The first argument designates the references implementation or implementations, in a similar fashion to the second parameter of speedup. The return value, tdata, can be passed to times_table_f in order to generate a table:

times_table_f(0, ‘vs Bubble’, tdata)

The first argument, 0, instructs the function to generate a plain text table, as shown in Figure 4. Setting this value to 1 would generate a LATEX table, as shown in Figure 5. Note that LATEX tables require the siunitx, multirow and booktabs packages.

Figure 4  

Plain text table generated by times_table_f.

Figure 5 

LATEX table generated by times_table_f.

Complete example: The complete example is available in the user manual bundled with the software. It contains the necessary steps required to reproduce these results, also showing how the return values of perfstats and speedup can be used to generate custom publication quality plots. The user manual also details an additional example concerning the performance of serial and parallel implementations of the PPHPC simulation model [3], namely different ways of contextualizing the concept of computational size, and the generation of more complex tables.

Quality control

The available functions are covered by unit tests in order to ensure their correct behavior.

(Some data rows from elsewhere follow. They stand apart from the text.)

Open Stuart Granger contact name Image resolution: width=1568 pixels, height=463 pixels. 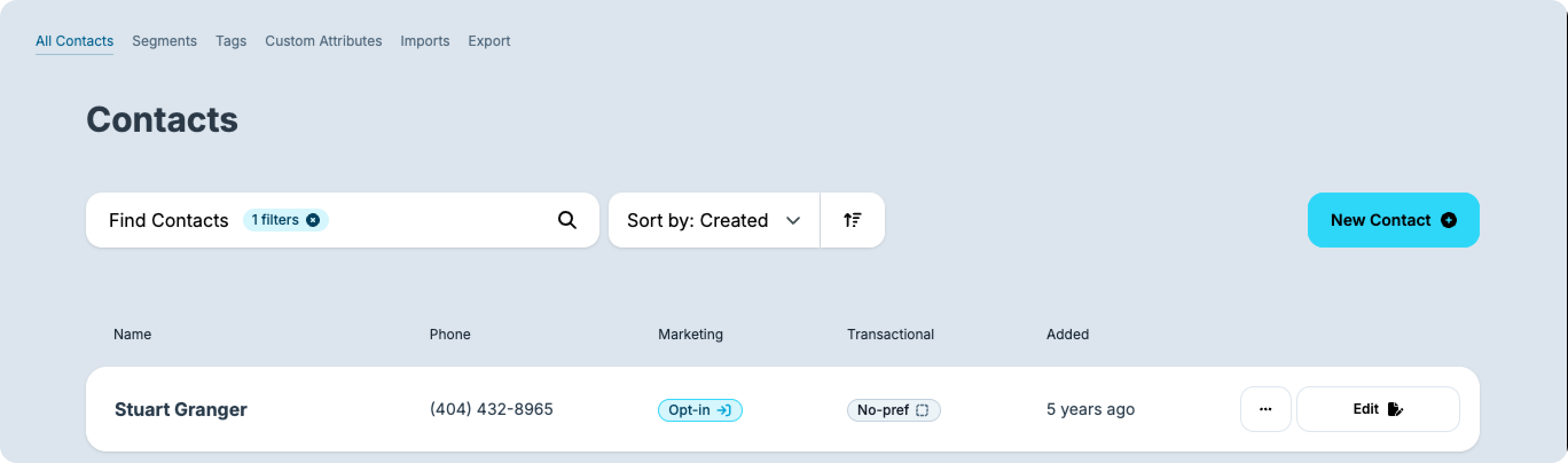coord(181,410)
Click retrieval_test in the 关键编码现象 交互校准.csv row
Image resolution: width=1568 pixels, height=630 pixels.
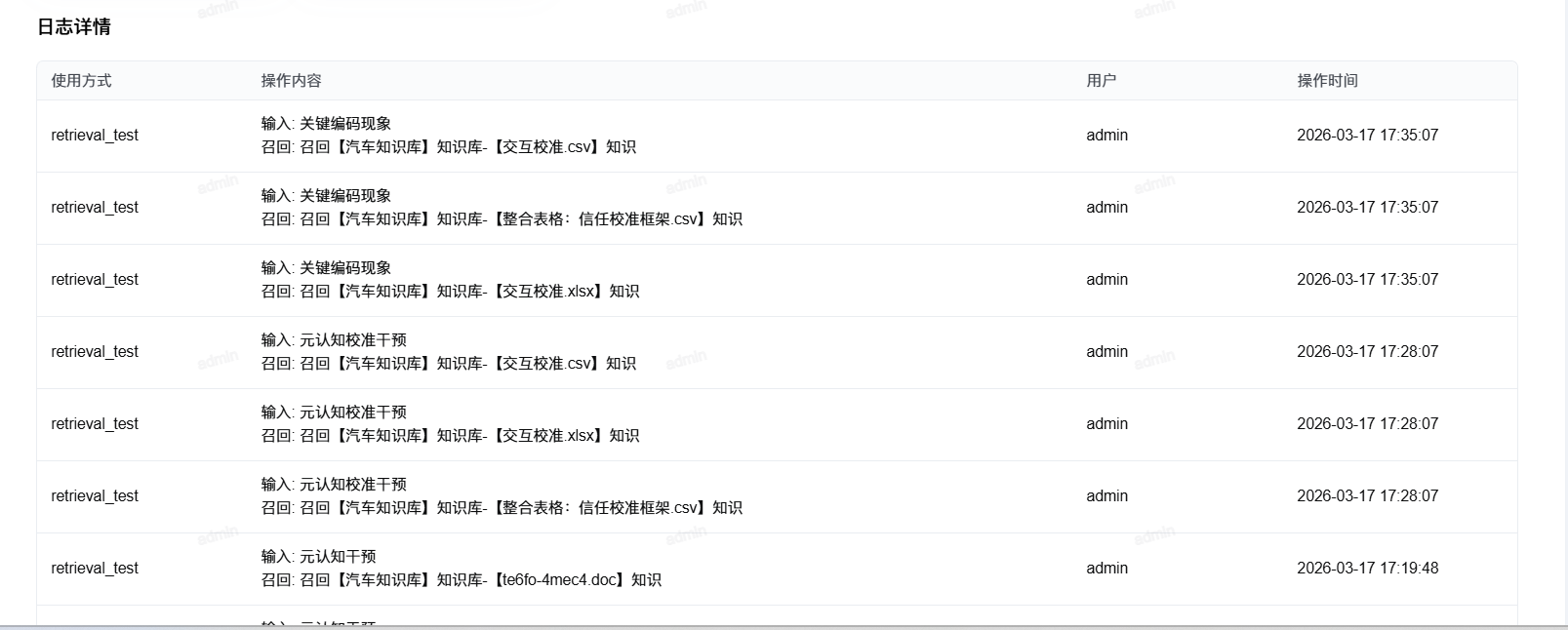tap(95, 136)
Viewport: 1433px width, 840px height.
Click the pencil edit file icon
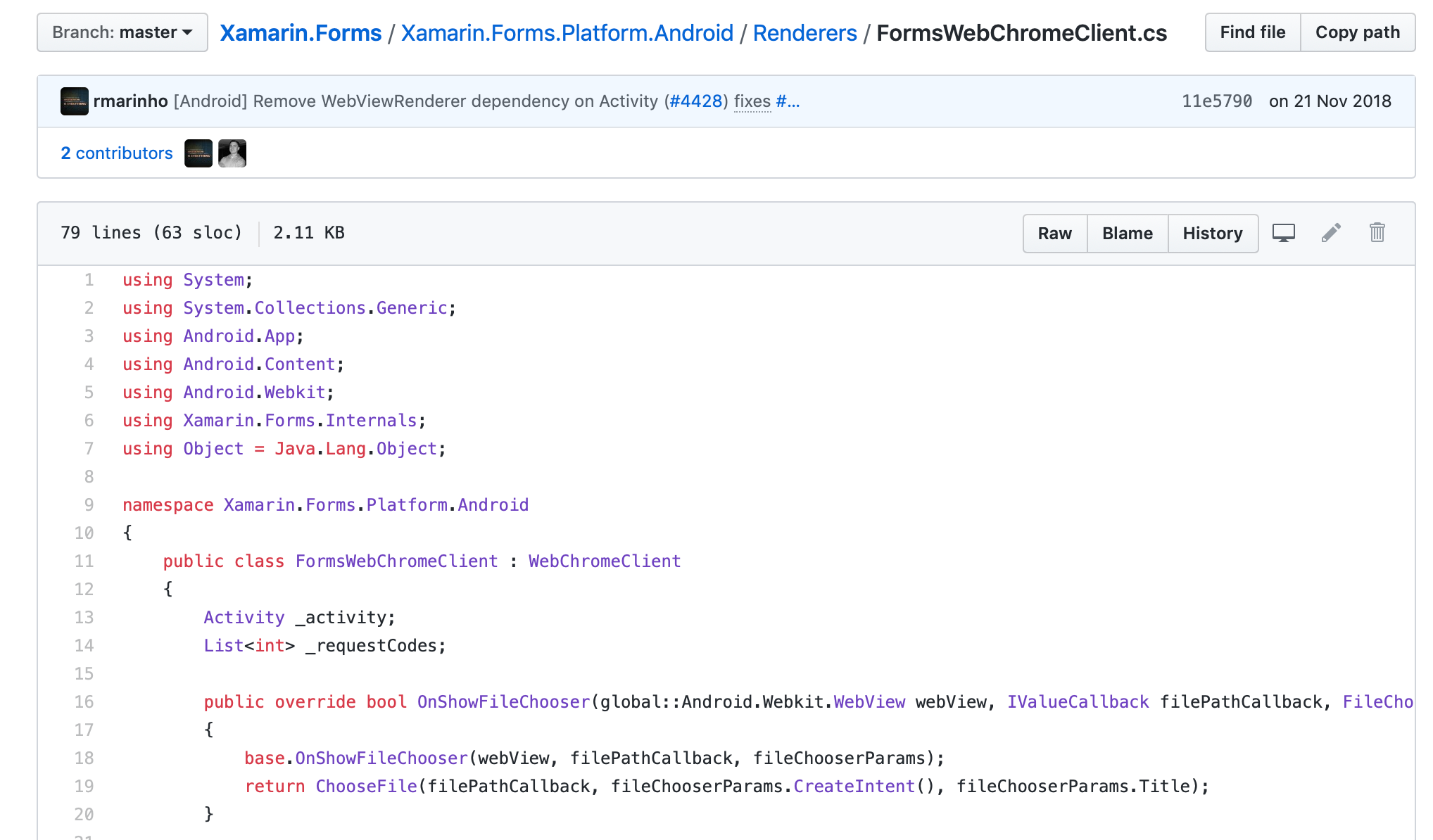point(1331,233)
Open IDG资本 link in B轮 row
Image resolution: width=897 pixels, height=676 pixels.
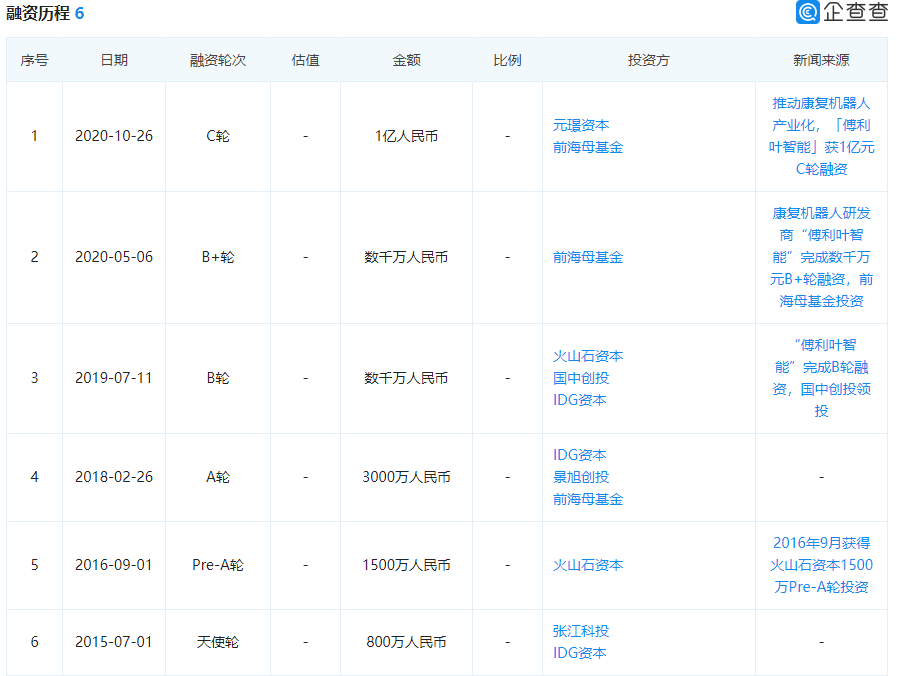[580, 400]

The MOxUnit framework [11] is required for running the unit tests. Additionally, all the examples available in the user manual (bundled with the software) have been tested in both MATLAB and Octave.

(2) Availability

Operating system

Any system capable of running MATLAB R2013a or GNU Octave 3.8.1, or higher.

Programming language

MATLAB R2013a or GNU Octave 3.8.1, or higher.

Dependencies

There are no additional dependencies for the package tools. However, unit tests depend on the MOxUnit unit test framework for MATLAB and GNU Octave.

List of contributors

The software was created by Nuno Fachada.

Software location

Archive

Name: PerfAndPubTools

Persistent identifier: https://zenodo.org/record/50190

Licence: MIT License

Publisher: Zenodo

Date published: 21/04/2016

Code repository

Name: PerfAndPubTools

Identifier: https://github.com/fakenmc/perfandpubtools

Licence: MIT License

Date published: 21/04/2016

Language

English.

(3) Reuse potential

These utilities can be used for analyzing any computational experiment. As described in ‘Implementation and architecture’, other benchmark data formats can be specified by implementing a custom function to replace get_gtime and setting its handle in the gather_times function. Results from perfstats and speedup functions can be used to generate other types of figures. The same is true for times_table, the results of which can be integrated in table layouts other than the one provided by times_table_f.

Competing Interests

The authors declare that they have no competing interests.